*EXTRACTED MATERIAL:*
********

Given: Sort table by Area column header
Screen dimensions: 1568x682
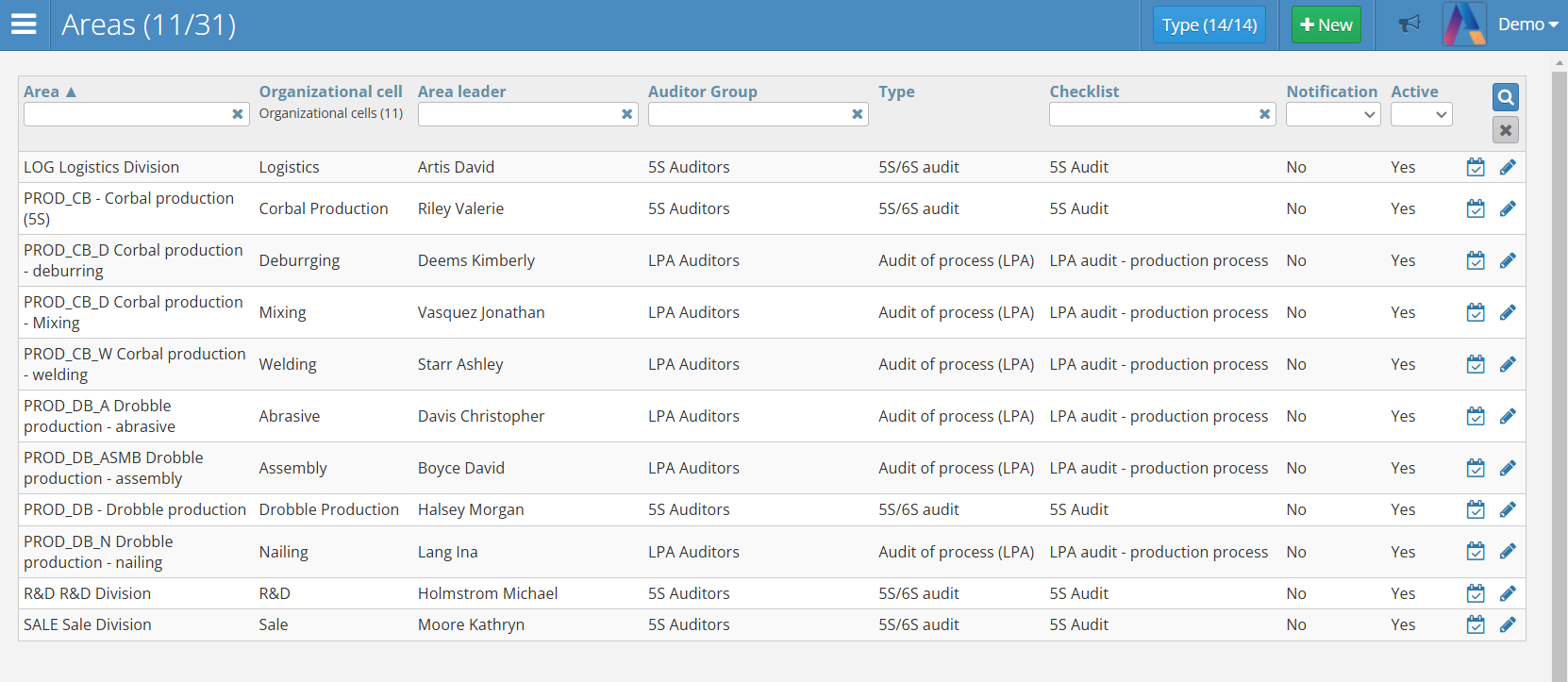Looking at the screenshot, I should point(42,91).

********

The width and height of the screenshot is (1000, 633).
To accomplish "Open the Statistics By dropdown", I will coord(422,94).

********

*TASK OBJECTIVE:*
Return the listing above word for word, from the line with "Given: Sort table by Area column header" to the line with "Looking at the", including both of those lines. Leave the pictures out.

*ANSWER FOR THIS EXERCISE:*
Given: Sort table by Area column header
Screen dimensions: 1568x682
Looking at the screenshot, I should point(42,91).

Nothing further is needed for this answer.